The
progressive encephalopathy with edema, hypsarrhythmia, and optic atrophy (
PEHO) syndrome is a pediatric disorder of unknown origin, characterized by a combination of postnatally progressive
encephalopathy,
hypsarrhythmia, and
optic atrophy. The pathological findings are early progressive
atrophy of the cerebellum, brainstem, and optic nerves.

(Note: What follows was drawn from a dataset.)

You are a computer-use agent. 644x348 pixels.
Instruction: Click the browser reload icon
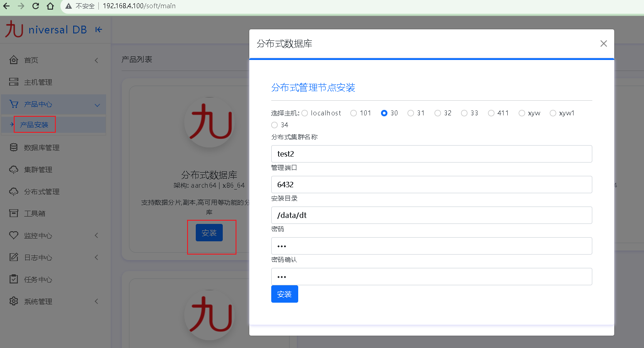36,6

Nitric acid (NO) has recently been implicated in the mechanisms of seizure activity and neurodegeneration, which are both very active in the
PEHO syndrome. However, recent studies have provided evidence that
insulin-like growth factor 1 (IGF-1) may prevent the NO-mediated neuronal damage and is essential for the survival of the cerebellar granule cells. These cells will degenerate in the
PEHO syndrome. In this study, we set out to test the hypothesis that NO production is activated in the
PEHO syndrome and that NO production may be correlated with the reduced production of
IGF-1 in the brain. Cerebrospinal fluid
IGF-1 was determined with an RIA kit and NO metabolites by the Griess calorimetric method. In patients with the
PEHO syndrome, as compared with controls, the levels of
IGF-1 were reduced and the levels of
nitrite/
nitrate were markedly elevated. Defective production of
IGF-1 probably reflects the underlying neurodegeneration and the increase in NO production probably reflects the seizure activity and/or neurodegeneration. These are the first biochemical abnormalities found in the
PEHO syndrome and their study may lead to a better understanding of this devasting disease.